Tuyishime Angélique, 21 ans fabrique des objets d’art d’une manière que beaucoup de gens ne connaissent pas. Elle a créé un design en utilisant du fil.
Originaire du district de Kicukiro, secteur de Masaka, dans la cellule de Gako, village de Kabeza, Tuyishime a appris ce métier dès l’âge de 14 ans. Elle venait de terminer l’école primaire. Elle a estimé qu’elle devait arrêter l’école et étudier un métier dans un établissement enseignant et donnant des formations techniques et professionnelles (TVET).
Elle a eu la chance de rencontrer une coopérative. Elle lui a appris à coudre et confectionner des objets d’art à l’aide des fils. Elle est allée l’étudier assidûment. Aujourd’hui elle gagne de l’argent pour subvenir à ses besoins et à ceux de sa famille.
Tuyishime Angélique, vivant avec ses deux parents et ses trois autres frères, témoigne que ce métier les aide dans leur quotidien. Elle a remarqué une nette différence par rapport à l’ancienne situation.
« En tant qu’aînée de la fratrie, ce n’était pas toujours facile de satisfaire mes besoins parce que mes parents n’avaient pas assez de moyens, » indique-t-elle.
Elle poursuit en conseillant d’autres jeunes, en particulier les filles, d’avoir le courage de travailler. « Il y a beaucoup de choses que l’on peut faire pour aider nos parents et nous-mêmes. Ne soyez jamais paresseux et ne dites jamais qu’il y a quelque chose qui vous fait honte de faire dans la vie, » suggère-t-elle. « Chaque métier est honorable tant qu’il vous aide à vous développer, » déclare-t-elle. Selon Tuyishime Angélique, la première chose est la bonne volonté et la passion, le reste suit après.
Elle affirme que ce métier lui a été enseigné par des femmes rwandaises. Ces dernières l’ont appris des Belges qui travaillaient dans la coopérative. Cette dernière plus tard a fermé ses portes. Elles n’ont pas pu continuer à se développer et travailler ensemble.
Elle souligne que même si la plupart d’élèves n’y ont pas mis tout leur cœur, ou que certains élèves ont abandonné ce métier, elle a continué à persévérer et à mettre de la volonté. Maintenant elle travaille à la maison et peut vendre ses produits.

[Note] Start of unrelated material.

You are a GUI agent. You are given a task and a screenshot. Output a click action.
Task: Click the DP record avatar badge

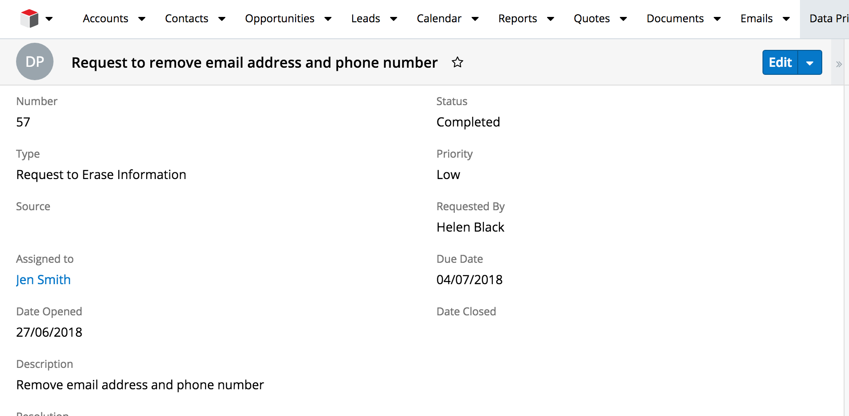[35, 61]
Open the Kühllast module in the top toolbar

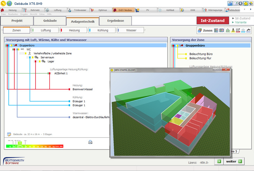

Angélique a déclaré que même s’il y a encore des défis dans ce qu’elle fait, elle garde quand même espoir d’un avenir meilleur.
« Je rêve toujours d’avoir une très grande entreprise, où j’aurai plusieurs employés. Lorsque je reçois de petites commandes de mes clients, je demande à mes amis de m’aider. J’ai beaucoup de choses en tête pour que n’importe qui désirant un certain design, il puisse l’avoir à tout moment. J’aurai une adresse bien connue où les gens peuvent trouver toutes sortes de bijoux et d’autres objets d’art, » projette-t-elle.
Dans une enquête menée en 2018 auprès des employés de divers secteurs privés, il a été constaté que les femmes sont majoritaires à 44,8%. Seulement 28% d’entre elles occupent des postes de direction dans diverses entreprises, tandis que d’autres ont des emplois simples comme le nettoyage et faire le commerce pour les autres.